The actor himself has even more than his inflated salary at stake. His company, 9th Step Productions (a winking reference to the Alcoholics Anonymous tenet about “making amends”) also gets a healthy share of the show’s gross revenue. By some estimates he would be leaving as much as $100 million on the table by walking away now—fortune enough to last a lifetime. Although perhaps not for Sheen, who in the past year has seen two of his luxury vehicles mysteriously hurtle off cliffs, “lost” a $165,000 diamond-and-platinum Patek Phillippe watch while hanging out with yet another porn actress, and in November purchased a Maybach 62 sedan, list price $509,250.

Chuck Lorre, the creator and producer of Two and a Half Men, has recently taken to musing about his star and the show’s future.
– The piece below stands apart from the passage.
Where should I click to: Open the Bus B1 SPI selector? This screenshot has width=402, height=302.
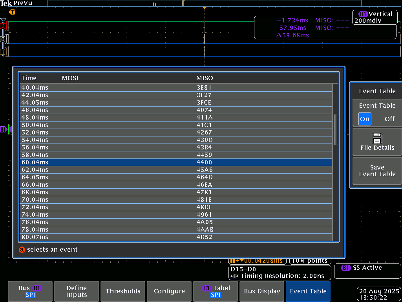pyautogui.click(x=30, y=291)
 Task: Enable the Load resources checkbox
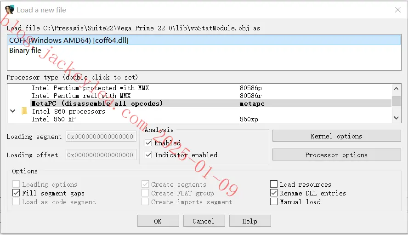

The messages, which appear on screen for a split second at the end of each episode (termed “vanity cards” in the business) have been reposted on his own website, chucklorre.com. “To-Do List,” reads one from last November, after Sheen trashed a New York City hotel room while a naked adult actress-hooker took refuge in the bathroom, reads: “Re-calibrate the line behind fiction and reality… Meditate using new mantra, ‘high ratings do not equate to high self-esteem’… Stand in front of a mirror and practise saying ‘as far as I know everything’s terrific’… Bite the hand that feeds you because you’ve had more than enough to eat.”

That same month, a card that aired after an episode of The Big Bang Theory, another one of Lorre’s successful sitcoms, was even more pointed. Watching Sheen take his bows before a rapturous audience after a taping, he said it brought to mind some long ago advice that “if halfs da peoples loves ya, and halfs da peoples hates ya, you’re a star!” The other, less kind half, he intimated, are mostly members of the press.
Whether Sheen believes himself to be some sort of victim isn’t clear. But the addictions that have again landed him in rehab are certainly long-standing. His fans long ago decided that what he does off the screen isn’t as important as what he does on it. The media—especially the gutter press—believes otherwise.
And besides, Sheen’s work brings pleasure to millions each week. Among them, apparently, is Josef Fritzl, the 75-year-old Austrian recently convicted of imprisoning his daughter in a basement dungeon for 24 years, and fathering several of her children. “My favourite show is Two and a Half Men with Charlie Sheen,” he told the German newspaper Bild. “It relaxes me. I need to laugh.”

When the New York Post reprinted the Fritzl interview before Christmas, its Web commenters raised strenuous objections. “This article is an insult and disgrace to Charlie Sheen and all his fans,” was one of the milder responses. True enough, an actor isn’t at fault if some creep likes his work. But what about a guy who also plays one in real life?